Upsides
i) The blocking of drainage ditches by grouse moor owners and managers is likely to be improving water quality by preventing the further release of sulphur, nitrate, ammonia and metals that had occurred due to the lowering of water tables associated with peat erosion or drainage19.
ii) Water from functioning peatlands is high quality because vegetation, especially mosses and lichens, captures and retains a range of atmospheric pollutants17. The ONS estimates the annual value of UK drinking water from peatlands at £888 million and the asset value at £18.366 billion in 201620. These ONS estimates are based on the costs relating to both water supply and water treatment.
iii) By dividing these figures by the area of peatland in the UK (estimated by ONS as 2,962,622 hectares) and then multiplying by the area of English peatlands under grouse moor management (282,000 hectares8), we estimate that the annual value of English GMM to drinking water provision is c.£84.5 million and asset value c.£1.75 billion.

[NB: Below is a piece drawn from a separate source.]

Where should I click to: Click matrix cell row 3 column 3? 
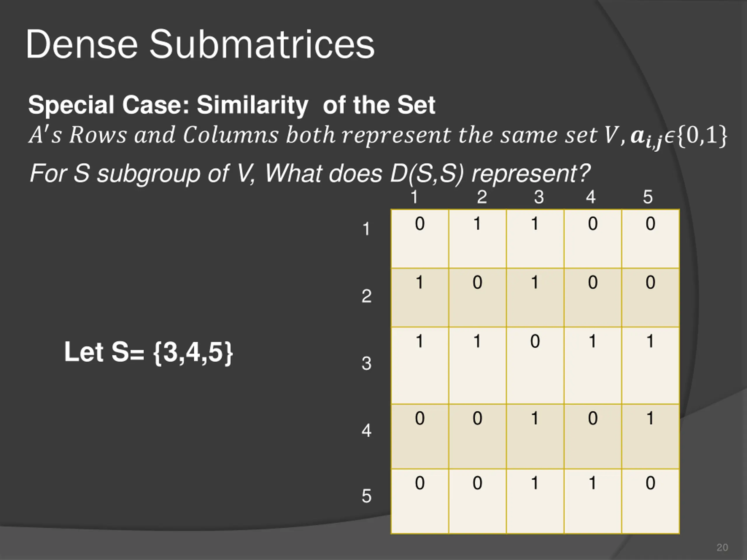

iv) Vegetation cover represents a key control on storm runoff in peatland catchments21, and therefore the quantity and quality of the water downstream.
Downsides
v) Degraded peatlands comprise areas of exposed bare peat, which can adversely affect the quality of drinking water through increases in dissolved organic carbon, which causes brown peaty water22, acidity and concentrations of suspended sediments or fine particulate organic matter and metals19.
vi) Concerns have been expressed that disease control on grouse moors (notably flubendazole in medicated grit) could impact on water quality. Review work in Scotland suggested that while the risk was low, concentrations may be underestimated where there is poor practice and that uncertainties required further investigation23.
Challenges
vii) Restoring degraded peatland through re-vegetation and grip blocking may affect the regulation of water supply. Rewetting and saturation with water is likely to lead peatlands to produce ‘flashy’ run-off17 reduced water quality24 through increased over-land flow. See also Flood mitigation (Appendix 4 - Reducing risk of harm from environmental hazards).
viii) The IUCN25 has noted that further research is required on the impact of climate change on water quality. However an increase in ‘intense’ rainfall events26 and changes in snow-lie are likely to influence water quality17 (notably particulate carbon losses via runoff) while drought and rewetting sequences increasing Dissolved Organic Carbon (DOC) losses27. Rainfall is likely to be more important than temperature in shaping long-term changes in runoff28.
ix) Peatland instability due to climatic and land management changes raises the risk of release of some heavy metals and Persistent Organic Compounds into river systems17 thereby affecting water quality.
x) Vegetative change in peatlands may occur due to climate change, land management and nitrogen deposition29and this can affect DOC losses30.
Opportunity
xi) The impacts that controlled burning (and interactions with drainage and grazing) may have on water quality are still not well understood. Study results differ depending on timescale since burning event and spatial scale. Commonly cited studies of burning and water colour have highly divergent views31-33.